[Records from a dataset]
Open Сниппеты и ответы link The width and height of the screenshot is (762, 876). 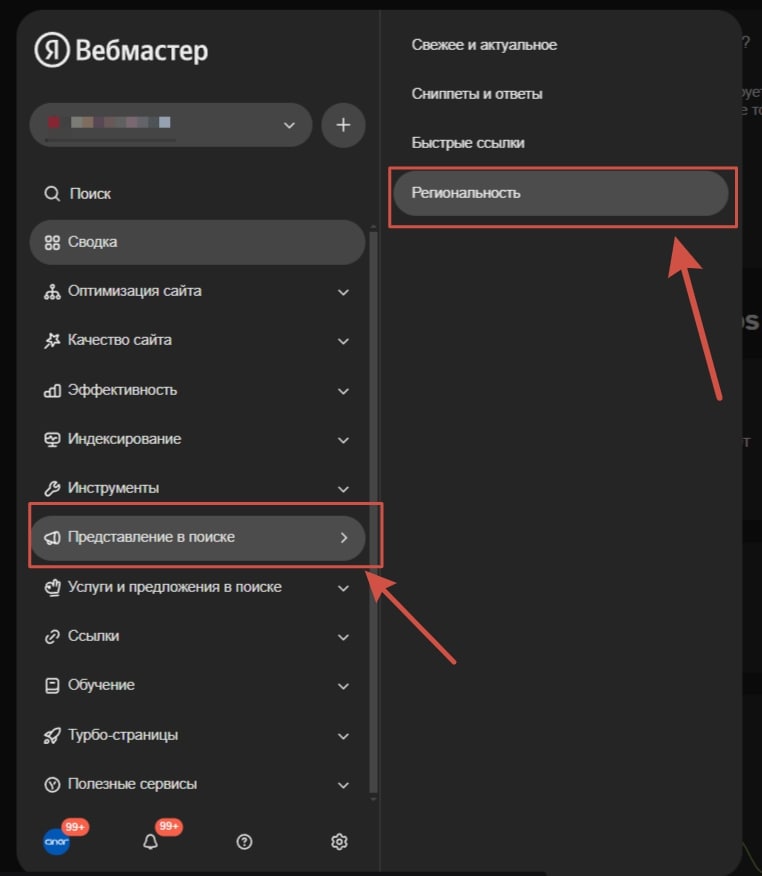pyautogui.click(x=477, y=94)
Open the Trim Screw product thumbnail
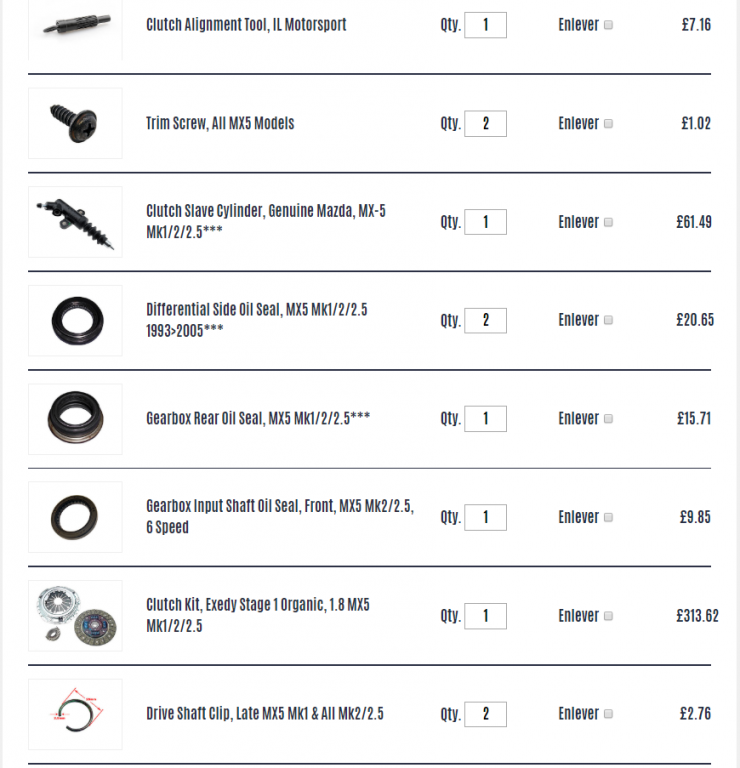 (75, 123)
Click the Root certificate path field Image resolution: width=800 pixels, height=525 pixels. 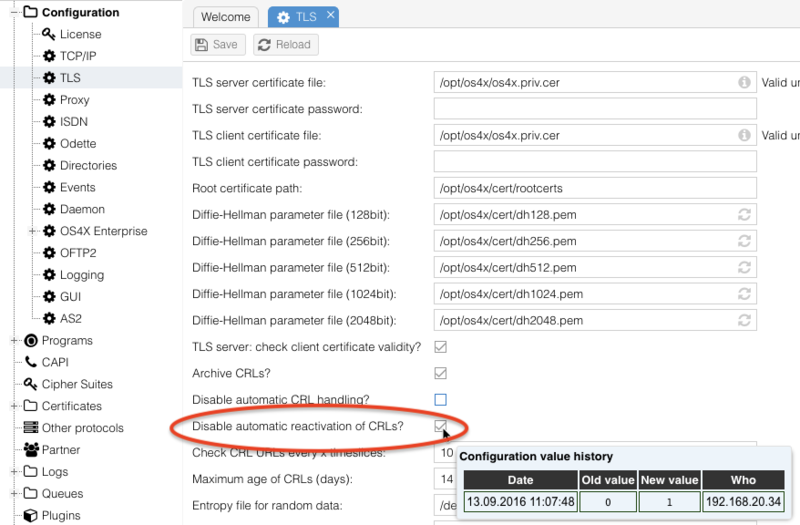click(x=595, y=188)
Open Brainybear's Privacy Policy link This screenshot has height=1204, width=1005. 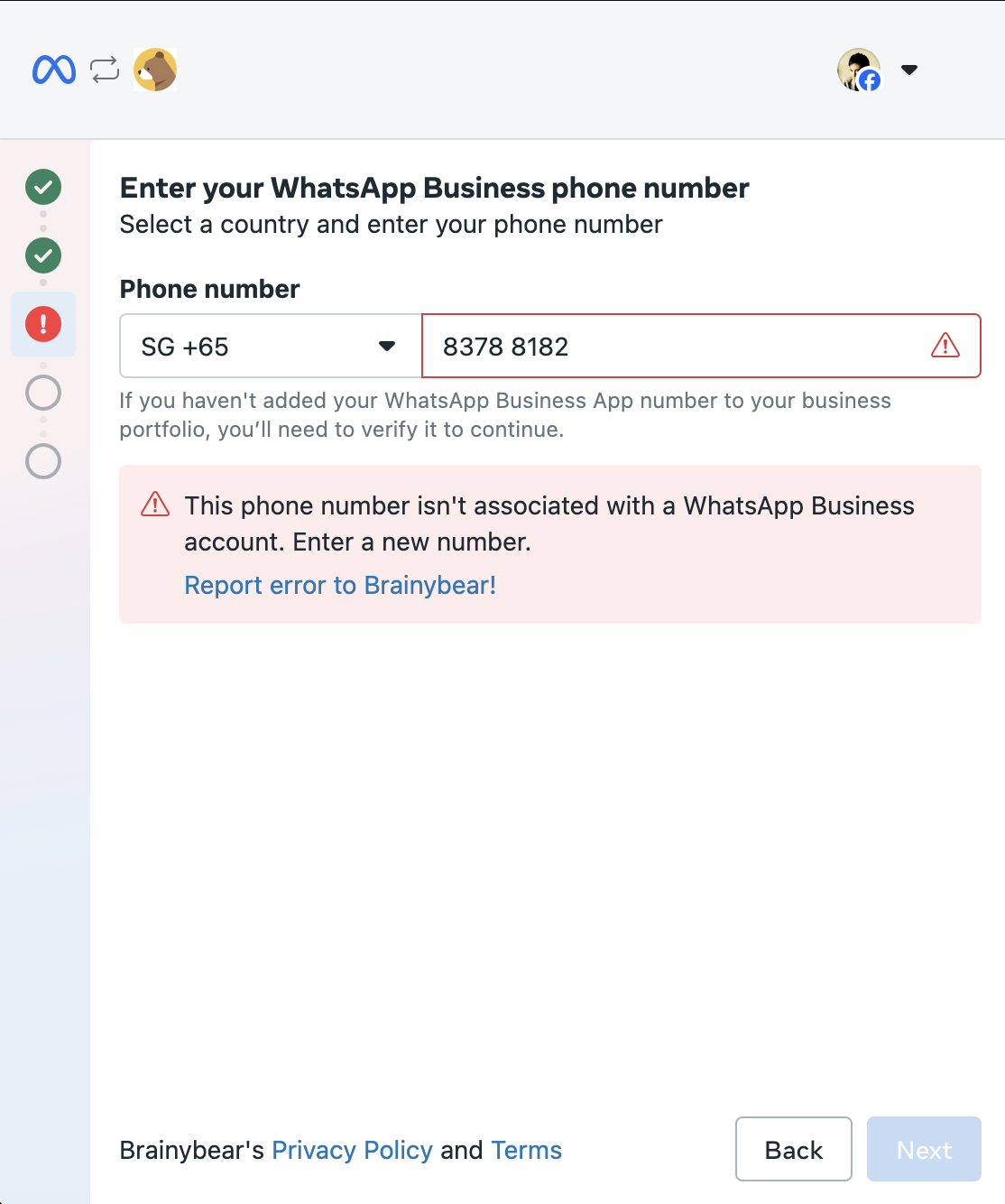pyautogui.click(x=352, y=1150)
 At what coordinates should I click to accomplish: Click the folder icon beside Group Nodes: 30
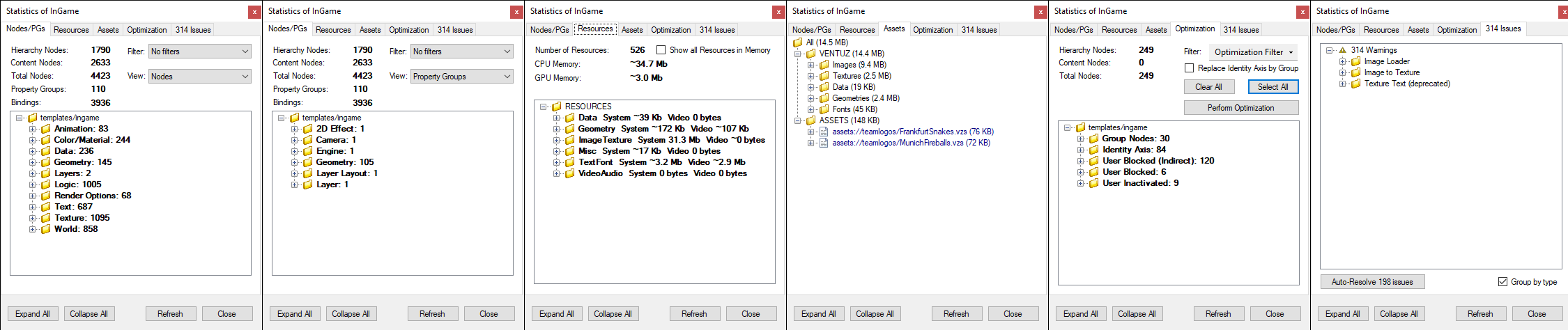point(1094,139)
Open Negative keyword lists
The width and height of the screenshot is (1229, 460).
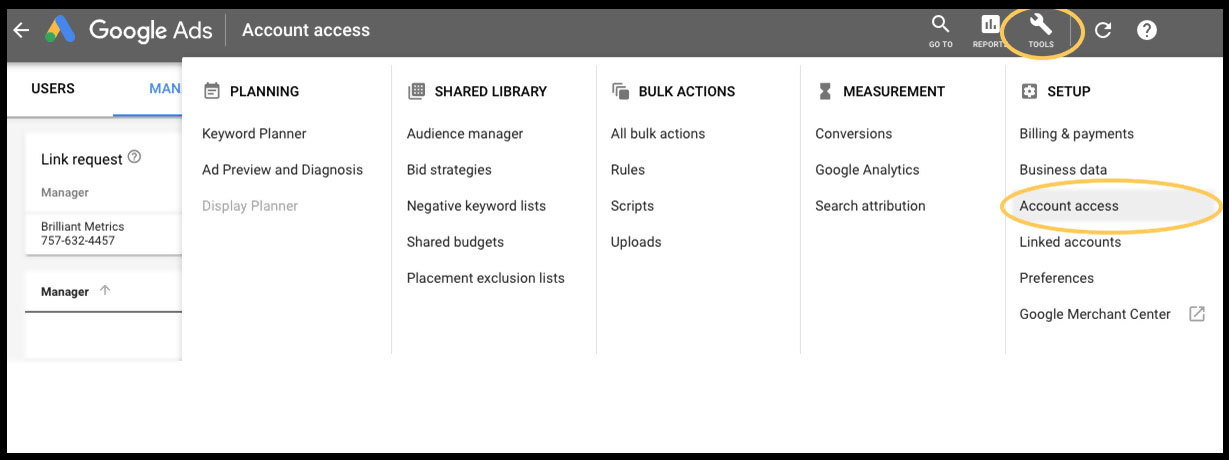click(476, 206)
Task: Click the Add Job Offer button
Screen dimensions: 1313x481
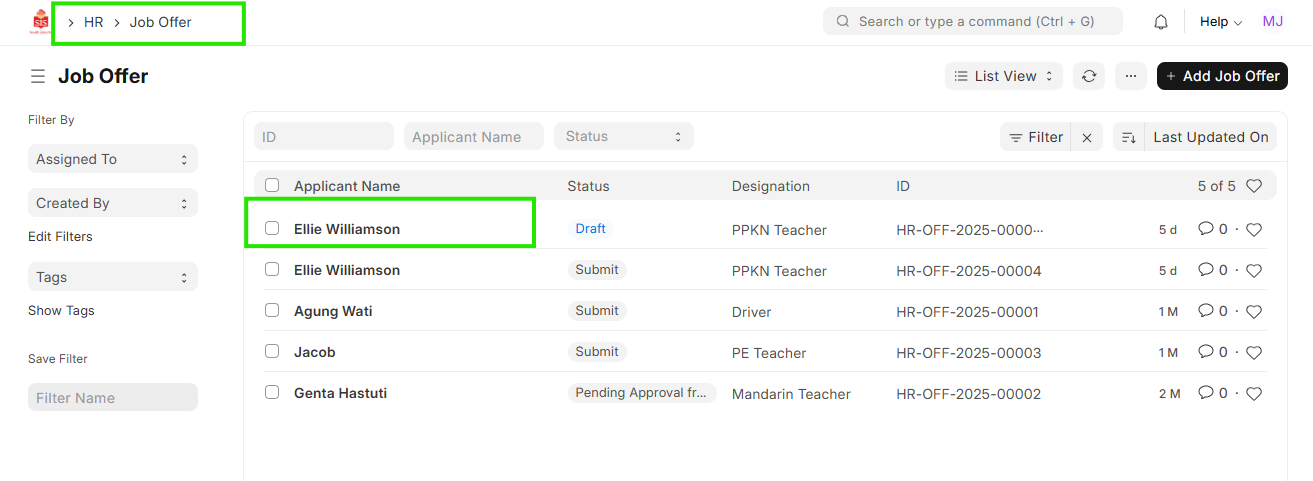Action: (x=1221, y=76)
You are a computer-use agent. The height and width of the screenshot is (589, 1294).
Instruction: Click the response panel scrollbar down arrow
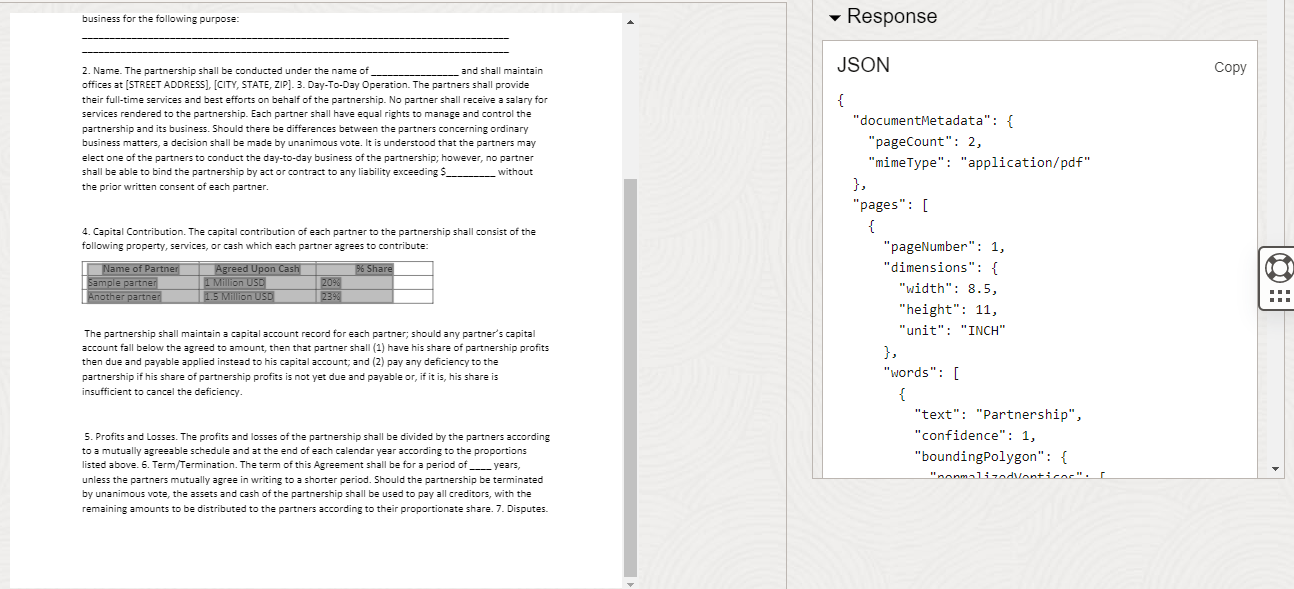[1275, 466]
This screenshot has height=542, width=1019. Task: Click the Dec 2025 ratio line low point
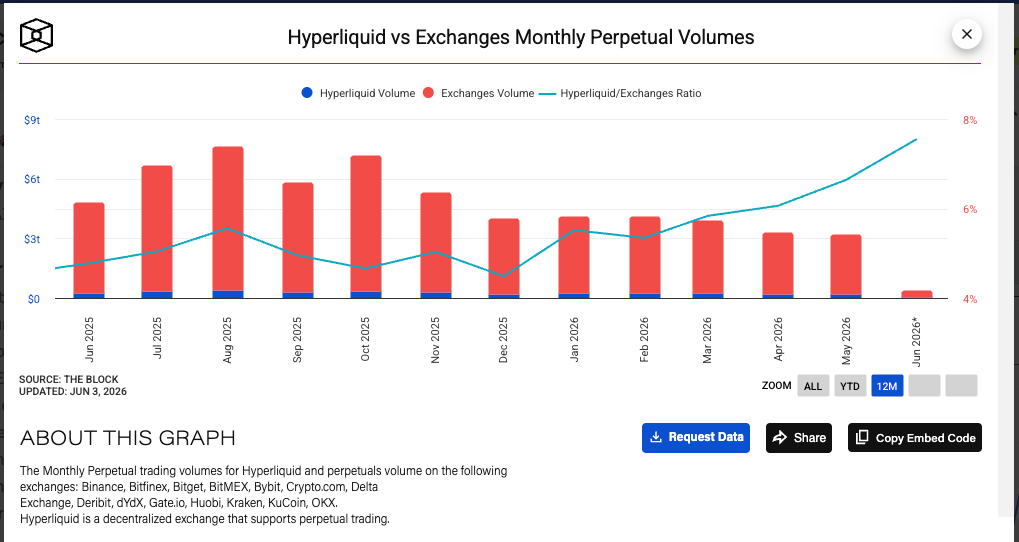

### To do
Your answer must be exactly the lines from the one with "You are a computer-use" through the last line of the entries, both included, with no pictures; please add nothing else.

### Answer to the exercise
You are a computer-use agent. The height and width of the screenshot is (589, 1294).
Instruction: Click the response panel scrollbar down arrow
[1275, 466]
This screenshot has height=542, width=1019. Task: Click the Dec 2025 ratio line low point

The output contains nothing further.